> WORK TASK
Find the line holding "You are a computer-use" in the entries below. Give it again exactly, along with every line after it up to and including the line holding "Where should I click to: Select".

> SUPPLIED ENTRIES

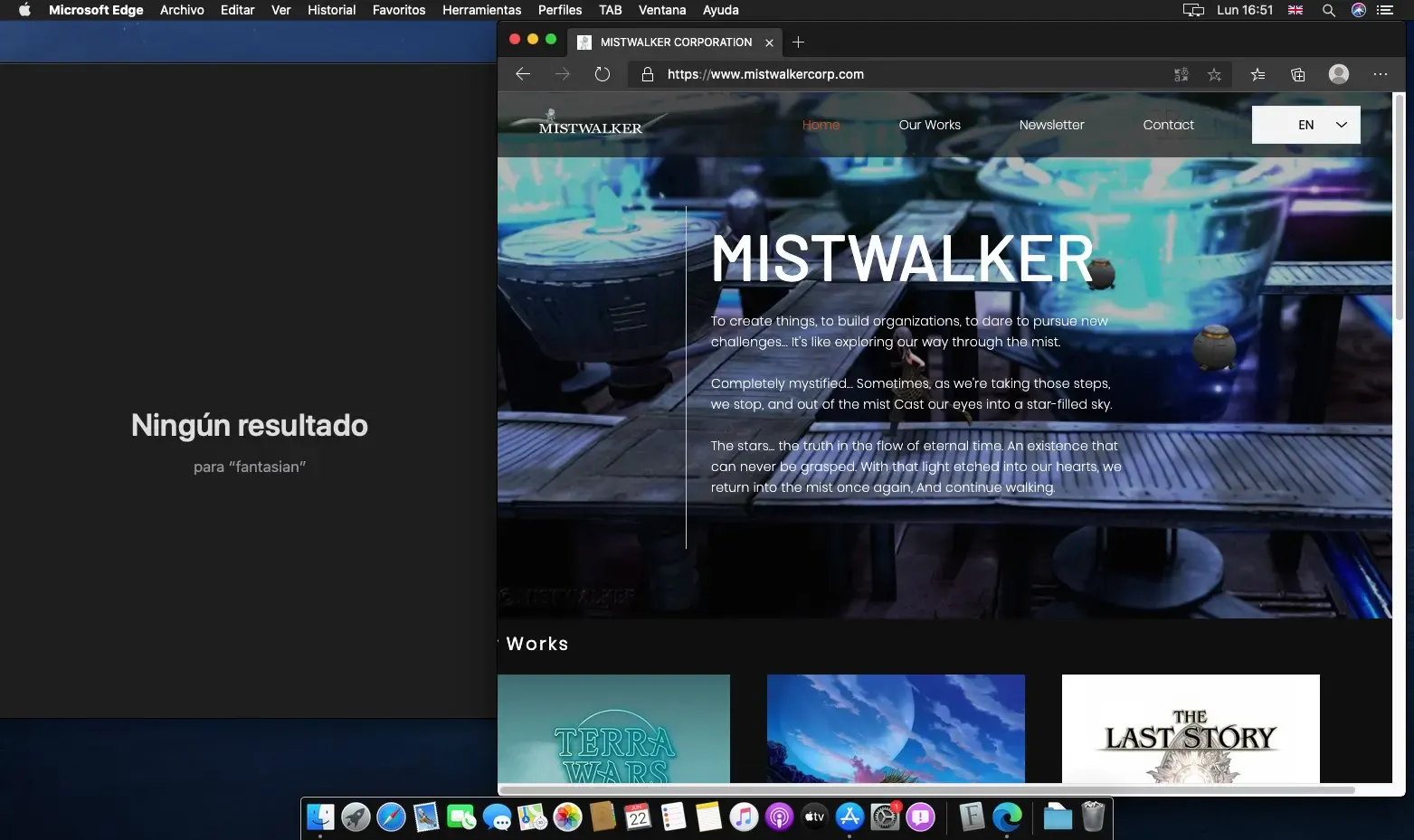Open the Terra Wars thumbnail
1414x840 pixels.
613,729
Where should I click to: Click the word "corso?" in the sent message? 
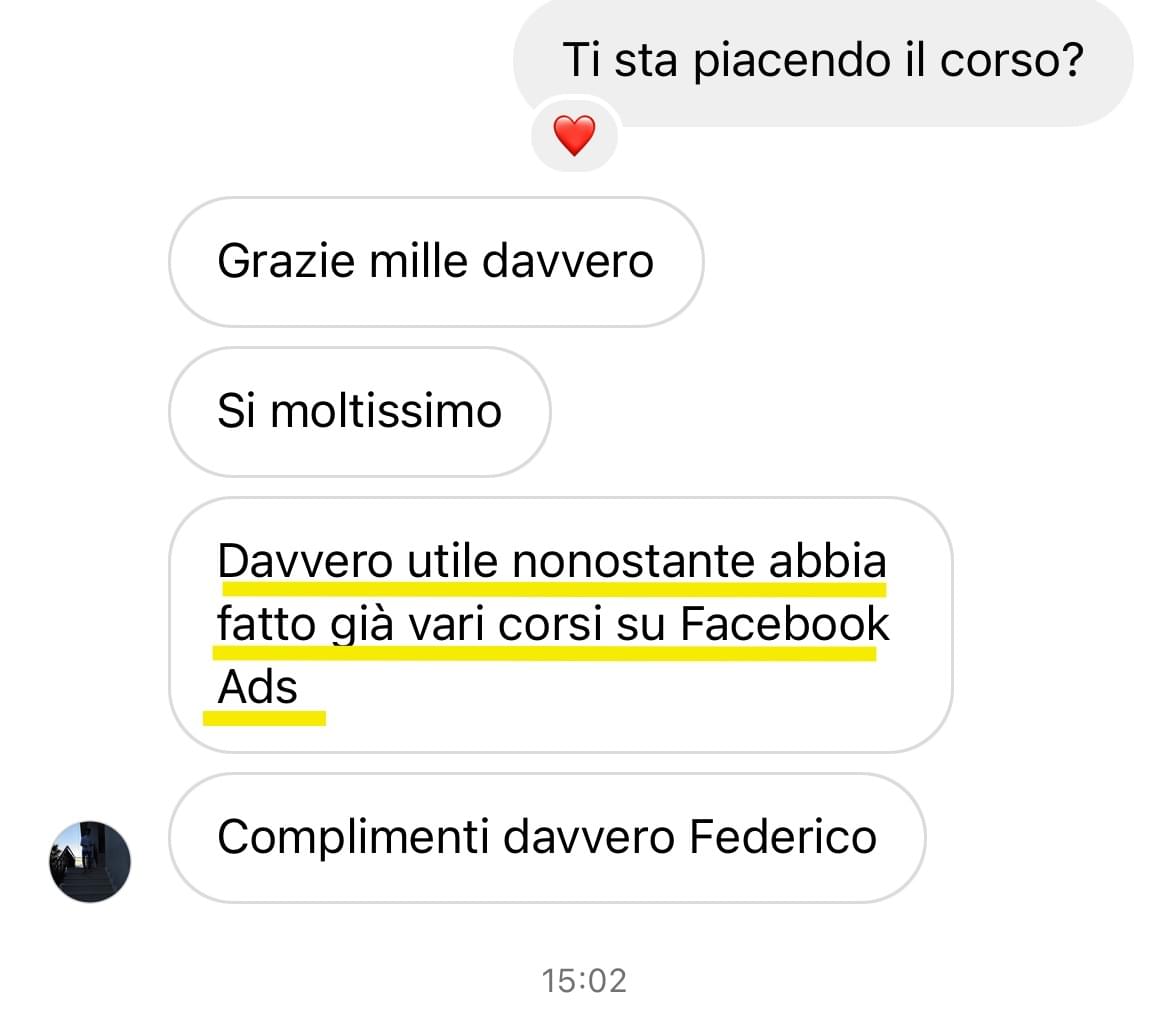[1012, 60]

...

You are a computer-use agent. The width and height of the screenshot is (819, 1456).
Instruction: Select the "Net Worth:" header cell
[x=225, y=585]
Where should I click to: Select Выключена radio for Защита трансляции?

==

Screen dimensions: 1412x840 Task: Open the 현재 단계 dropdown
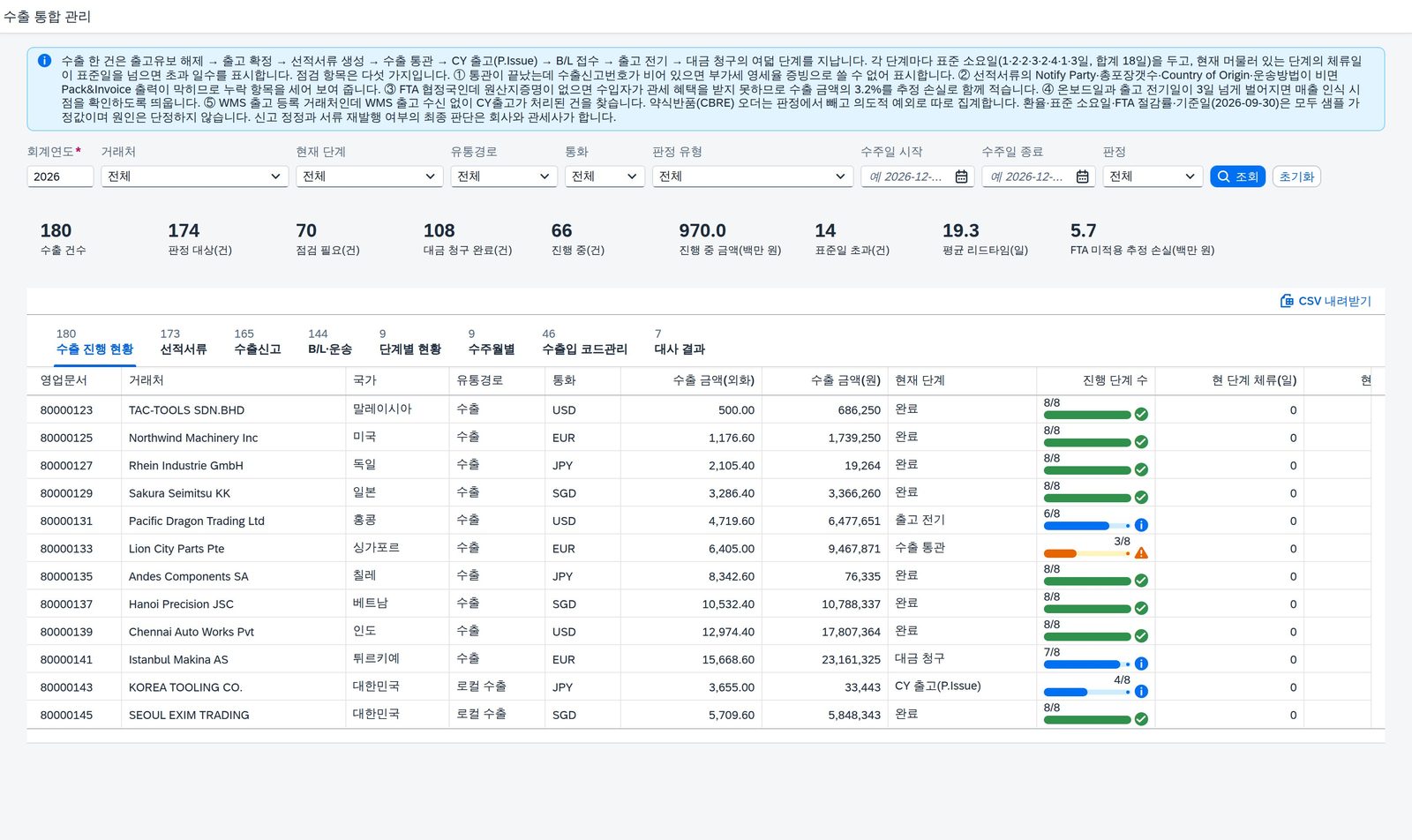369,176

> EXERCISE RESPONSE
You are a computer-use agent. The width and height of the screenshot is (819, 1456).
Instruction: Select the "Net Worth:" header cell
[x=225, y=585]
Where should I click to: Select Выключена radio for Защита трансляции?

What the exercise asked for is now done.